> **WHAT YOU NEED TO DO**
Copy out all of the data that follows, exactly as it appears.

Start of RECORDED INFORMATION

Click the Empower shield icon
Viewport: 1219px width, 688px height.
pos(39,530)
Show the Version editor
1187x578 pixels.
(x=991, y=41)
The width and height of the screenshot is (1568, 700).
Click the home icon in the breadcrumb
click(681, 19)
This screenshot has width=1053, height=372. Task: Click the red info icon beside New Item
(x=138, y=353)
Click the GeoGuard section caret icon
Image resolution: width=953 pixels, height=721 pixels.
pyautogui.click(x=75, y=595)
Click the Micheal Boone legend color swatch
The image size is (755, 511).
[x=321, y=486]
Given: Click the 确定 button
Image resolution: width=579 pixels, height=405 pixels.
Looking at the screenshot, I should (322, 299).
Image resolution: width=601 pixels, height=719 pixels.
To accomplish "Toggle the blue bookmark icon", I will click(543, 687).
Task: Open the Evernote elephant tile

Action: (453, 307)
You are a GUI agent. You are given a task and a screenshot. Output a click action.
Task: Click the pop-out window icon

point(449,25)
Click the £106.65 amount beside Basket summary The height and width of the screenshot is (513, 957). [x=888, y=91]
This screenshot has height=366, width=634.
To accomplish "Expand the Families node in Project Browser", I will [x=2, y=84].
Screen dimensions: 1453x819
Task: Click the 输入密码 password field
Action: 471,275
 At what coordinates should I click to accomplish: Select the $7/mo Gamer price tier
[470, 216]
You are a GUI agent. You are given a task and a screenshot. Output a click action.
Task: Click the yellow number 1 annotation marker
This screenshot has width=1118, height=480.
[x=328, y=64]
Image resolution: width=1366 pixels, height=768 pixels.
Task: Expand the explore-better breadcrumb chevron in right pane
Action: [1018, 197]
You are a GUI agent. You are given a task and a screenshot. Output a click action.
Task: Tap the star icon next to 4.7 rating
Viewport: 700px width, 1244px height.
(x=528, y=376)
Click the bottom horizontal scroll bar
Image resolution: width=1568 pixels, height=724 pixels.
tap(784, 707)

End of RECORDED INFORMATION

> **SOLUTION TO THIS EXERCISE**
Click the Empower shield icon
Viewport: 1219px width, 688px height.
pos(39,530)
Show the Version editor
1187x578 pixels.
(x=991, y=41)
The width and height of the screenshot is (1568, 700).
Click the home icon in the breadcrumb
click(681, 19)
This screenshot has width=1053, height=372. Task: Click the red info icon beside New Item
(x=138, y=353)
Click the GeoGuard section caret icon
Image resolution: width=953 pixels, height=721 pixels.
pyautogui.click(x=75, y=595)
Click the Micheal Boone legend color swatch
The image size is (755, 511).
[x=321, y=486]
Given: Click the 确定 button
Image resolution: width=579 pixels, height=405 pixels.
Looking at the screenshot, I should (322, 299).
Image resolution: width=601 pixels, height=719 pixels.
To accomplish "Toggle the blue bookmark icon", I will click(543, 687).
Task: Open the Evernote elephant tile

Action: (453, 307)
You are a GUI agent. You are given a task and a screenshot. Output a click action.
Task: Click the pop-out window icon

point(449,25)
Click the £106.65 amount beside Basket summary The height and width of the screenshot is (513, 957). [x=888, y=91]
This screenshot has height=366, width=634.
To accomplish "Expand the Families node in Project Browser", I will [x=2, y=84].
Screen dimensions: 1453x819
Task: Click the 输入密码 password field
Action: 471,275
 At what coordinates should I click to accomplish: Select the $7/mo Gamer price tier
[470, 216]
You are a GUI agent. You are given a task and a screenshot. Output a click action.
Task: Click the yellow number 1 annotation marker
This screenshot has width=1118, height=480.
[x=328, y=64]
Image resolution: width=1366 pixels, height=768 pixels.
Task: Expand the explore-better breadcrumb chevron in right pane
Action: [1018, 197]
You are a GUI agent. You are given a task and a screenshot. Output a click action.
Task: Tap the star icon next to 4.7 rating
Viewport: 700px width, 1244px height.
(x=528, y=376)
Click the bottom horizontal scroll bar
Image resolution: width=1568 pixels, height=724 pixels.
tap(784, 707)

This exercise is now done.